Obesity is Major Risk Factor For Sleep Apnea
Excess body fat on the neck and chest constricts the air-passageways and sometimes the lungs. Obesity, particularly abdominal and upper body obesity, is the most significant risk factor for obstructive sleep apnea. The more obese a person, the greater the risk of apnea. Thus morbid or malignant obesity carries a greater risk.
Weight Loss Reduces Sleep Apnea
Weight loss leads to a significant improvement in symptoms of obstructive sleep apnea. Even modest weight reduction can help get the condition under control.

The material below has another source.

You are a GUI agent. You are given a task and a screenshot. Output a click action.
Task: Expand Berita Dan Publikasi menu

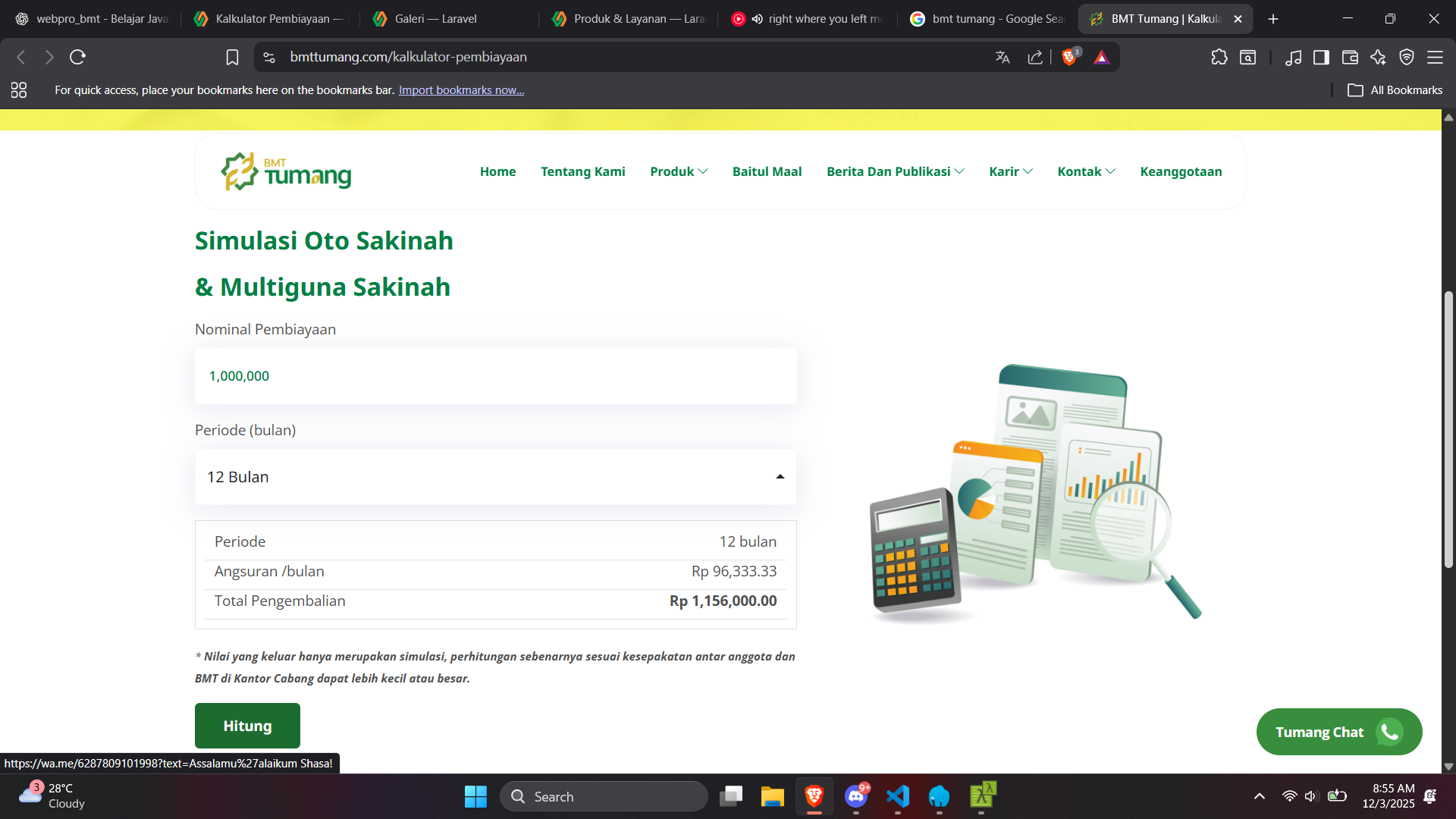(x=895, y=171)
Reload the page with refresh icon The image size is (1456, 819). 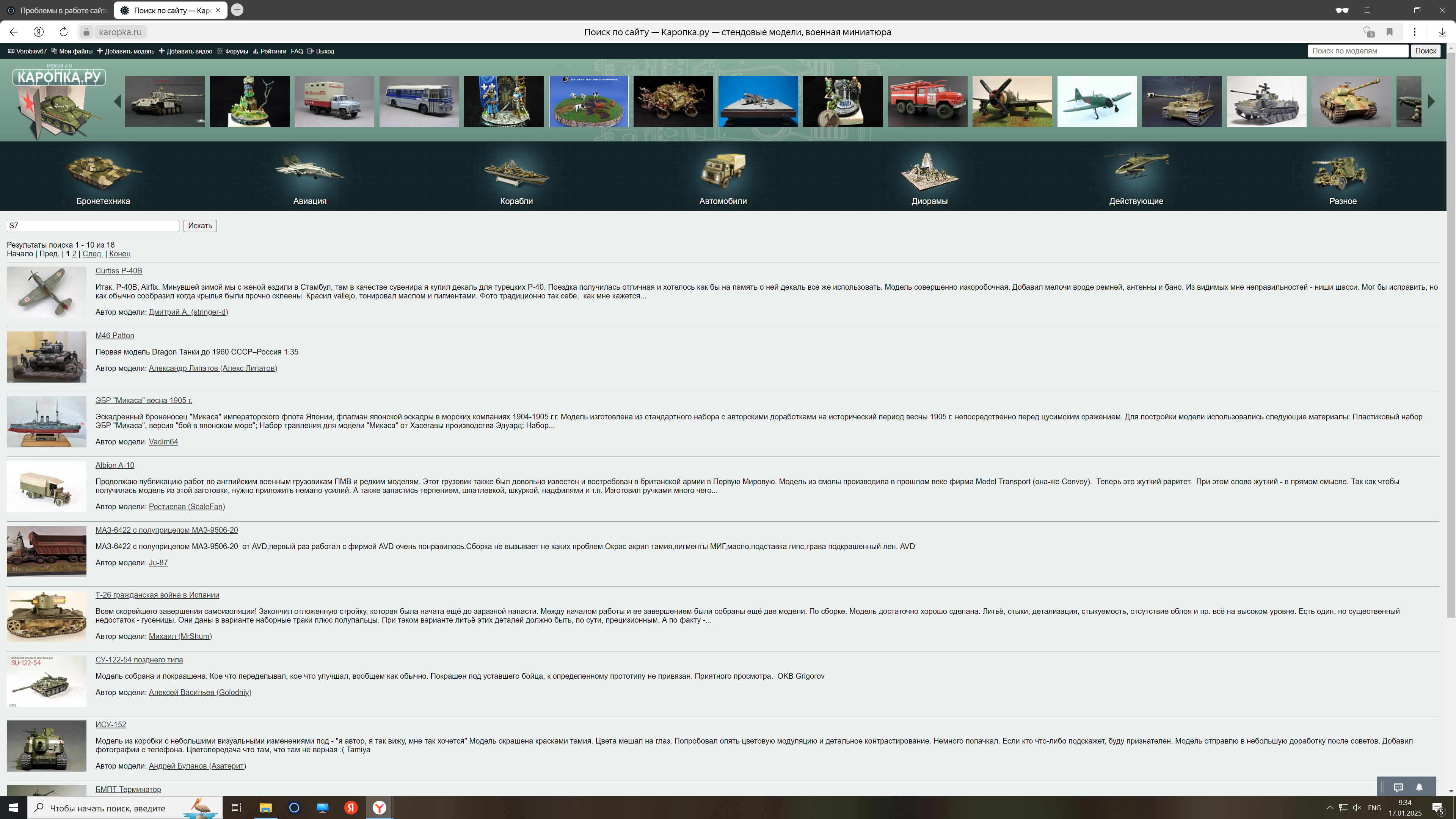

Obesity and Varicose Veins
Health Risk of Vascular Disease From Excess Body Fat
Risk of Varicose Veins
Blood normally flows along arteries to the feet and returns through veins back up the leg to the heart. Contraction of the leg muscles helps to pump the blood upwards to the heart, even when we are standing, and the veins contain one-way valves that prevent the blood flowing backwards down the leg. Varicose veins (swollen and painful veins) is a vascular disorder which occurs in the leg when this system breaks down and allows blood to pool in the leg veins instead of being pumped back up the body.
Obesity and Other Risk Factors For Varicose Veins
Obesity is a risk factor for varicose veins as excess fat increases pressure on the vascular system in the legs. Inherited weakness of the valves in the veins and female hormonal problems (and pregnancy) are other risk factors. Occupations that involve standing for long periods with little walking can also increase the risk of varicose veins.
Reducing Varicose Veins
Weight reduction helps to ease varicose veins. Many people see a dramatic improvement after losing as little as 10-14 pounds. Exercise is also a big help for anyone suffering from varicose veins – or other circulatory problems. It helps to pump blood around the body and maintain good circulation. In chronic cases of varicose veins, injection therapy or vascular surgery to remove or divide varicose veins, may be necessary.